CONSIGNA A: Según el fragmento sobre Hume, ¿quién hizo las fotografías que ilustran la entrada?
CONSIGNA B: Prosigue el fragmento sobre Hume a partir de su última oración.

FRAGMENTO DE TEXTO:

#####

Aunque su exagerado empirismo le llevó al absurdo de negar el valor cognitivo de los saberes narrativos, poéticos o artísticos, su descubrimiento de lo mucho que debe nuestra idea de Dios al funcionamiento de nuestra mente, o de lo mucho que debe la idea del yo a la imaginación, igual que su conclusión de que nuestras certezas científicas están en deuda con nuestros hábitos y creencias; o su descalificación del dogmatismo, pues nuestro conocimiento sobre la naturaleza es sólo probable, dado que los mismos acontecimientos naturales no son necesarios, sino contingentes...; y en fin, su fino análisis de los sentimientos y pasiones del alma, a los que concede una importancia capital en la moral (emotivismo)..., todas estas ideas, y algunas más, me fascinaron hace más de treinta años y aún hoy siguen estimulando mi reflexión.
Monumento a Hume en Edimburgo |
Por eso peregriné en Edimburgo buscando su tumba, que no hallé. Me indignó que los curas de las iglesias de Edimburgo a los que interrogué ni siquiera le conociesen. Años después, mi hijo Antonio José me hizo el favor de cumplir por mí con este precepto de honrar a los muertos (y a su padre humeófilo) e hizo las fotografías que ilustran esta entrada.
Por lo menos me traje en aquella ocasión de Edimburgo un ejemplar de sus Selected Essays (Oxford 1993), y sus Enquiries concerning the Human Understanding and concerning the Principles of Morals, un ejemplar de segunda mano, con exlibris manuscrito de Jan A. Sinclair (November 1959) en el libro salido de las prensas oxonienses, a parte de algunos discretos subrayados, el tomo no escondía por desgracia ninguna carta de amor.

#####

Filas contenidas en un conjunto de datos:
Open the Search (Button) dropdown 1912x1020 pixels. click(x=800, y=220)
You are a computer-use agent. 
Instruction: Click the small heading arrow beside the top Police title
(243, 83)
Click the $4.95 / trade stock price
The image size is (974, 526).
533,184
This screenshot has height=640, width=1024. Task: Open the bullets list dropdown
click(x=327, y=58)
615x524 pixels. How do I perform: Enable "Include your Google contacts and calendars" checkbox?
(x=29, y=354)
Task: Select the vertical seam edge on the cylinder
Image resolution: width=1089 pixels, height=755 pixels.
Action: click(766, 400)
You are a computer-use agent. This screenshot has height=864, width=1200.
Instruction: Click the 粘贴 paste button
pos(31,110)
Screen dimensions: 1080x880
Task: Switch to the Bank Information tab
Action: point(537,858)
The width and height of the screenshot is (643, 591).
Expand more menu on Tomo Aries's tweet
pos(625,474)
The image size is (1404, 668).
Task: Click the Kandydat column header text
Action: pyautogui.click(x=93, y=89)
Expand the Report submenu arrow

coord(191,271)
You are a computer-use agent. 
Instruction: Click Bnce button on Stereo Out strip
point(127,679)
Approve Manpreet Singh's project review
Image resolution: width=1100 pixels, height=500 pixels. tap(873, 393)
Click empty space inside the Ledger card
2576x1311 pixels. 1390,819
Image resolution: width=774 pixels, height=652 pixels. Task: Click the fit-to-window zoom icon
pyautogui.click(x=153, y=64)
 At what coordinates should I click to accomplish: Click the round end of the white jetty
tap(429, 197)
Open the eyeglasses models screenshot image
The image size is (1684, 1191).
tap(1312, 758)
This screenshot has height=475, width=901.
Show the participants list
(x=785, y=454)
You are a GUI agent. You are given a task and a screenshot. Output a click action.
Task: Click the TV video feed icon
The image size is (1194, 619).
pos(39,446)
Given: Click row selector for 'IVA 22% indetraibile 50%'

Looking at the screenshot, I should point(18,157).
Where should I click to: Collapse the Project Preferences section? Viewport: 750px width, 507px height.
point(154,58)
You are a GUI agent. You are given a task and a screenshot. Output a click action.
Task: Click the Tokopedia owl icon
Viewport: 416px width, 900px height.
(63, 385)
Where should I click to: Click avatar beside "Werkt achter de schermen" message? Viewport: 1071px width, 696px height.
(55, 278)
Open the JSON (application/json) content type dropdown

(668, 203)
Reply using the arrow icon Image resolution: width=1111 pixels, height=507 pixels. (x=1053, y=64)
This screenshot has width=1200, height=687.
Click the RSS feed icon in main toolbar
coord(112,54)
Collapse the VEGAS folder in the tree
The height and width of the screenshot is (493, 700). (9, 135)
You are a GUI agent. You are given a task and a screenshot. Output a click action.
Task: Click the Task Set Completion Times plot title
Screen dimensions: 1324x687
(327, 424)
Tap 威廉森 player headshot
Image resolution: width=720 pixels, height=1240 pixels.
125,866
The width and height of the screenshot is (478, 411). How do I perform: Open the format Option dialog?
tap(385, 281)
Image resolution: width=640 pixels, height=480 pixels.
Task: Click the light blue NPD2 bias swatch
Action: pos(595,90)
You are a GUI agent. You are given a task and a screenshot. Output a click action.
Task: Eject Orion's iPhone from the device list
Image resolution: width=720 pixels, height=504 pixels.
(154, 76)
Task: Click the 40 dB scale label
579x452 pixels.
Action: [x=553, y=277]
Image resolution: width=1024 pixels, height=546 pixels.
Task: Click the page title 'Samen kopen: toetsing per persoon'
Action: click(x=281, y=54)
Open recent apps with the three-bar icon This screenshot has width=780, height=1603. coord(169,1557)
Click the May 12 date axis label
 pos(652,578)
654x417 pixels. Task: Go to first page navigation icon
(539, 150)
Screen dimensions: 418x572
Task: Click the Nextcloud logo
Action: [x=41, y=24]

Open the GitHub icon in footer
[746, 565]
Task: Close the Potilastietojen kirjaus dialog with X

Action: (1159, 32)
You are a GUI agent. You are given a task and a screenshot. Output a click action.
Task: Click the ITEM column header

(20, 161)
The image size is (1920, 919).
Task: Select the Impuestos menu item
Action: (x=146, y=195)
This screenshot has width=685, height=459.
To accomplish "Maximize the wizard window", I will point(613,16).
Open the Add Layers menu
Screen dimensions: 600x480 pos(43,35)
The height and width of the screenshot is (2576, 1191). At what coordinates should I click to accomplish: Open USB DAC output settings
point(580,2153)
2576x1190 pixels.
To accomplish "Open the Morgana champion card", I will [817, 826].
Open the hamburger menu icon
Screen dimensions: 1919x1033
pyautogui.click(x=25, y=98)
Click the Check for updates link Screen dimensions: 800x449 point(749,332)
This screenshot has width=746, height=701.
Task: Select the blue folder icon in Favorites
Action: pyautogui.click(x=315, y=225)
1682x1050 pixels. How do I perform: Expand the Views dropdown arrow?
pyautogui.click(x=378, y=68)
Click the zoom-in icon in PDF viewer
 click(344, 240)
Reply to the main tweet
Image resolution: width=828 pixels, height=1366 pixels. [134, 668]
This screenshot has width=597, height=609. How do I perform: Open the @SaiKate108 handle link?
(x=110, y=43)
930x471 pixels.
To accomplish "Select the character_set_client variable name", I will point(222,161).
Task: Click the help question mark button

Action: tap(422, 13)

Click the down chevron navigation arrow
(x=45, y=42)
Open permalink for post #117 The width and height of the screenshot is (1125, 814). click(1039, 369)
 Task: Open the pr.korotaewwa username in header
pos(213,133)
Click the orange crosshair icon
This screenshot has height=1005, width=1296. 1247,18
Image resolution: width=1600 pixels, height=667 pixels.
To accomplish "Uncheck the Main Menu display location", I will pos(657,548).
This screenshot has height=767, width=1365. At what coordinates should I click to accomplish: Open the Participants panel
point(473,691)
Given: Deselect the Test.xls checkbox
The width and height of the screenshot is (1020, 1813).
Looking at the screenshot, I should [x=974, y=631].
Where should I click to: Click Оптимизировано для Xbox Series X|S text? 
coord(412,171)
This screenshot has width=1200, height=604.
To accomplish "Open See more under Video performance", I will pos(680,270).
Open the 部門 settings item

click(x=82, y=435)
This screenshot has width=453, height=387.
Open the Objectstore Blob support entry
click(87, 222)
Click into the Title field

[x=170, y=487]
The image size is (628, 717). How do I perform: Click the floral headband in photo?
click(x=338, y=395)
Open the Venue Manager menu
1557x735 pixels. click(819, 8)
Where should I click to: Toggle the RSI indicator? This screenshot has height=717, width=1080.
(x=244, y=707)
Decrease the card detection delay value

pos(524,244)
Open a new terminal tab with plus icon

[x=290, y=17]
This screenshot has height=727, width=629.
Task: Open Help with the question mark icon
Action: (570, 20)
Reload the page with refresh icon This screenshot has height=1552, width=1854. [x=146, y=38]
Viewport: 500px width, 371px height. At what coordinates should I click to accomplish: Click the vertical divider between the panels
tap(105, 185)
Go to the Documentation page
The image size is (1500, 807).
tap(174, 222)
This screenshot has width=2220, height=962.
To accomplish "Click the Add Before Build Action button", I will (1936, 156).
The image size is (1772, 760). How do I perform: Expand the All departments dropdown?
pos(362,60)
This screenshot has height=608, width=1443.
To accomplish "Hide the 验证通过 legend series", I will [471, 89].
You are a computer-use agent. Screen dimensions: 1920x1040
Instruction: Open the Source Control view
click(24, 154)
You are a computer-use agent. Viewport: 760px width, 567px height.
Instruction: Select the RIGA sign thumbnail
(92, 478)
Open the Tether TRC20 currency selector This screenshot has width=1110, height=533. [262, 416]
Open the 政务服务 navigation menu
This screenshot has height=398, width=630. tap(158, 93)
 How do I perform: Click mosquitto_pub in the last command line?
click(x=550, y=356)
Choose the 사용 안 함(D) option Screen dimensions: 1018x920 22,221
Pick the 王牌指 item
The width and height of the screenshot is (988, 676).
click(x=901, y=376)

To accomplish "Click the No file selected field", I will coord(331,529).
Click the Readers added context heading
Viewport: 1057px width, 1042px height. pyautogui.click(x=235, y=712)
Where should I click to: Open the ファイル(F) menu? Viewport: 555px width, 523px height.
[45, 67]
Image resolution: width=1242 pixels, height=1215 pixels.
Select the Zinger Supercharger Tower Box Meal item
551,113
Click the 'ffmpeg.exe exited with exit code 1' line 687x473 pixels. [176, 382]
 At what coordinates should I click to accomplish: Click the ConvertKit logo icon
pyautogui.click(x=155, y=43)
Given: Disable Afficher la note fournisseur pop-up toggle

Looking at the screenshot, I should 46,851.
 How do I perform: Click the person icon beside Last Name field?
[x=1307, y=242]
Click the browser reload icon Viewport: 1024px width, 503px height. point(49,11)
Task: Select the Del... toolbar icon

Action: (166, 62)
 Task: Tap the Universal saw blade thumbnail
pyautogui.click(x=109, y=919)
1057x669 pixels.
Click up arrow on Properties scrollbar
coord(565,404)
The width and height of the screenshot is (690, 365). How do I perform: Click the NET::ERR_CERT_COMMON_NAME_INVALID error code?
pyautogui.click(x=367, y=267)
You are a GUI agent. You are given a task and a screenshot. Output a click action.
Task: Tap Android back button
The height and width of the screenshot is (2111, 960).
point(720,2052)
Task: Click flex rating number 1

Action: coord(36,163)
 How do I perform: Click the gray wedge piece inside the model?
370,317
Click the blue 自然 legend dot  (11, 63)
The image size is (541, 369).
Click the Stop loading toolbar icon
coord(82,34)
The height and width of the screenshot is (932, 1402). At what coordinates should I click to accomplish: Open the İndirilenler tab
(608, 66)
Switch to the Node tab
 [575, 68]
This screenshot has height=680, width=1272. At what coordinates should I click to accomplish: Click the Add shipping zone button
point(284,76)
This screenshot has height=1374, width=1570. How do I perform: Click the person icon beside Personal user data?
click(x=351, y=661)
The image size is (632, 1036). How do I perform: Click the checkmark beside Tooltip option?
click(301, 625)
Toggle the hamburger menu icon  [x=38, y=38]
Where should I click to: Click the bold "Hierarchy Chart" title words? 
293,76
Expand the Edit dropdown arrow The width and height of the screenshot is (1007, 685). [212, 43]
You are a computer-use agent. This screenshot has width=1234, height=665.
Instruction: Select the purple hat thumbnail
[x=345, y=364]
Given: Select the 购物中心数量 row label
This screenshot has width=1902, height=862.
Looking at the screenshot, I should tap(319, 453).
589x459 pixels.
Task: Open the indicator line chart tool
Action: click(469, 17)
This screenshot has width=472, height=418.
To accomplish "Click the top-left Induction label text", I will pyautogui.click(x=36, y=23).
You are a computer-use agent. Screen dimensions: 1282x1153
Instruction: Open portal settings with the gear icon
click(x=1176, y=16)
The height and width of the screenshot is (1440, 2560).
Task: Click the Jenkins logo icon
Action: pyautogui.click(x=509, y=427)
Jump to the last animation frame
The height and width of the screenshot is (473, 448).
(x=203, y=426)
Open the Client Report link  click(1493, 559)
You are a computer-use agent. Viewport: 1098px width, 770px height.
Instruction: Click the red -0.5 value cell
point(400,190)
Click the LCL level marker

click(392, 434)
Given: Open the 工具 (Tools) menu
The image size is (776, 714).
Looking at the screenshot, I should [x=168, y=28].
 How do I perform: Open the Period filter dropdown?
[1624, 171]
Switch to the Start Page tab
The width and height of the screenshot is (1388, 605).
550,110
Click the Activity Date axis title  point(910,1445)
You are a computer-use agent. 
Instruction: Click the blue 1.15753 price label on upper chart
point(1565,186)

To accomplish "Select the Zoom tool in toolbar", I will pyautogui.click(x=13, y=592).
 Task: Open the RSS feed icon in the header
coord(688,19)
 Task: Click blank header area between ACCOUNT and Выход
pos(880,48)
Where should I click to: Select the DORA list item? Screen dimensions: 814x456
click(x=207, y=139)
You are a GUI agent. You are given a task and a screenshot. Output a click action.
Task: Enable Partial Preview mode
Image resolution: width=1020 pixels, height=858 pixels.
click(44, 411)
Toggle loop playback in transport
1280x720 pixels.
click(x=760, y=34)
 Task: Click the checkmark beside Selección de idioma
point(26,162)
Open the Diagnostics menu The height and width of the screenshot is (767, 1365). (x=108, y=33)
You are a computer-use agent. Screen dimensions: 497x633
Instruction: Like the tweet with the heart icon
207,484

#####

RESPUESTA A: Antonio José, el hijo de quien escribe.

RESPUESTA B:
Años después, y por mantener mi competencia in English, me propuse traducir uno de sus ensayos, y no sé por qué me dio por On suicide. No estaba deprimido, ni mucho menos. Lo traduje para la revista digital Casinada, editada por mi buen amigo Carlos Salinas en formato texto para que sus contenidos tuvieran fácil difusión en los países menos adelantados informáticamente.
Antojo delante del mausoleo de David Hume |
Me ha parecido adecuado revisar aquella traducción y publicarla aquí para el público curioso. Como buen ilustrado, Hume ataca la superstición y ensaya probar que el suicidio no contraviene ni nuestros deberes para con Dios ni para con el prójimo. No deja de ser curioso que para ello eche mano del concepto de Dios como Providencia Omnipotente. Incluso acaba afirmando en nota que el suicidio no es necesariamente contrario al deber cristiano.
Sobre el
suicidio (*)
David Hume (1711-1776)
Traducción directa del inglés por J. Biedma L.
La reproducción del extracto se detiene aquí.